Search Is Quietly One of the Biggest Conversion Problems
Most ecommerce site search is bad. Not slightly imperfect: genuinely bad. Type in “dark green linen pants” on a mid-sized apparel site and there’s a reasonable chance you’ll get results for dark jeans, green tops, and pants that are neither linen nor the right color. Keyword matching doesn’t understand intent. It just looks for strings.
AI-powered search uses natural language processing to figure out what a shopper actually means, not just what they typed. The gains are consistent: retailers switching from legacy search to semantic models routinely report 15 to 25 percent improvements in search-to-purchase conversion. That’s not a small number. McKinsey’s retail research found that 82 percent of retail executives have already run pilots specifically around AI-driven customer service and search, which tells you where the industry thinks the ROI lives.
It also handles the messy stuff: typos, pluralization, brand nicknames, colloquial names for product types. Standard search engines don’t do any of that well.
Pricing and Inventory Are Finally Getting Smarter
Manual pricing across a large catalog is a losing battle. By the time a merchandising team has audited 8,000 SKUs against competitor prices, the market has moved. Tools like Prisync run that comparison continuously and adjust prices within guardrails the brand sets, protecting margin on high-demand products while staying competitive on the ones where price sensitivity is higher.
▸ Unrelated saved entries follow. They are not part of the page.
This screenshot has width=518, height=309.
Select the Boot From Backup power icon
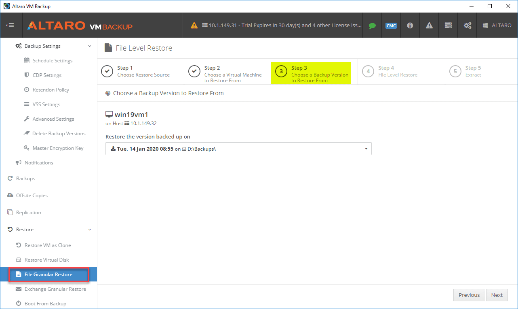(19, 303)
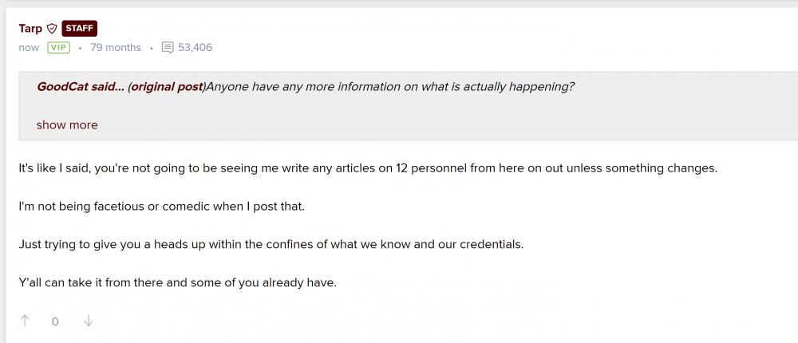Upvote Tarp's post
This screenshot has width=798, height=343.
coord(25,321)
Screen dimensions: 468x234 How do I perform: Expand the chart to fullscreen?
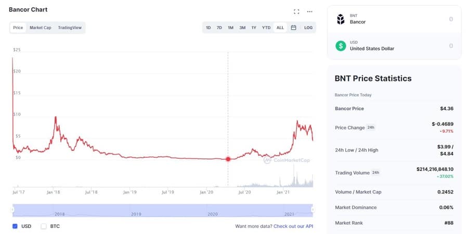point(296,11)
Inventory forecasting is the less glamorous cousin of pricing AI, but arguably more valuable. Most brands are still using historical sales data and seasonal intuition to make buying decisions, which is how you end up with 600 units of the wrong size sitting in a 3PL warehouse in March. AI-driven demand forecasting is a big part of why some brands carry 20 percent less inventory than their competitors without stocking out.
Customer Service AI Has Gotten Good Enough to Actually Use
There’s a version of this that people tried in 2019 and it was terrible. Rigid decision trees that routed every question to the wrong place and frustrated customers into calling the phone line. That’s not what’s being deployed now.
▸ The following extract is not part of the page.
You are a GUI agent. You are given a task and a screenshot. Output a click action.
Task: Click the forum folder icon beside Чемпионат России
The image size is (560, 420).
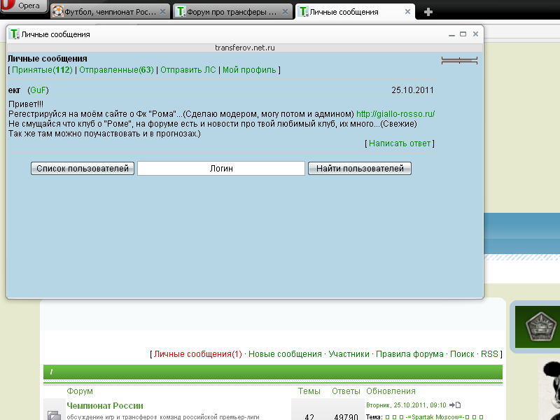pyautogui.click(x=54, y=415)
Modern support AI built on large language models can handle order status checks, return eligibility questions, sizing queries, and product comparisons without a human in the loop. Many brands are seeing 40 to 60 percent reductions in agent-handled ticket volume, which means the humans on the team spend their time on the issues that actually need judgment. MIT Sloan Management Review’s research on AI-human customer service collaboration consistently finds that hybrid models (AI triage, human escalation) outperform fully automated approaches on satisfaction scores. That finding probably shouldn’t surprise anyone, but it’s worth knowing before committing to a fully automated rollout.
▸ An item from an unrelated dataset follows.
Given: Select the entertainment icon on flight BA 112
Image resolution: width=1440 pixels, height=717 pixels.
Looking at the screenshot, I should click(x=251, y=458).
Visual Search Is Worth Watching for the Right Categories
Visual search is still niche, but it’s earning its place in specific verticals. Home goods, apparel, and furniture are the clearest fits: a shopper sees a product they like in a lifestyle image and wants to find something similar without knowing how to describe it in text. Letting them upload the photo and surface results accordingly removes real friction.
Beyond the customer-facing use case, image recognition is changing how catalog teams work. AI tagging tools can label product attributes (color, material, cut, style, occasion) across an entire SKU range in hours. That’s work that used to take a content team months.
Picking a Starting Point
Brands that see strong results from AI share one pattern: they chose a specific problem first and found the tool second. The ones that struggle usually went the other direction, adopting a platform because it seemed impressive and then trying to retrofit a use case around it.
Search and personalization are the most reliable starting points for most ecommerce operators. The data is already there, the results show up in 30 to 90 days, and the case for continued investment is easy to make internally. That’s a better path than trying to boil the ocean.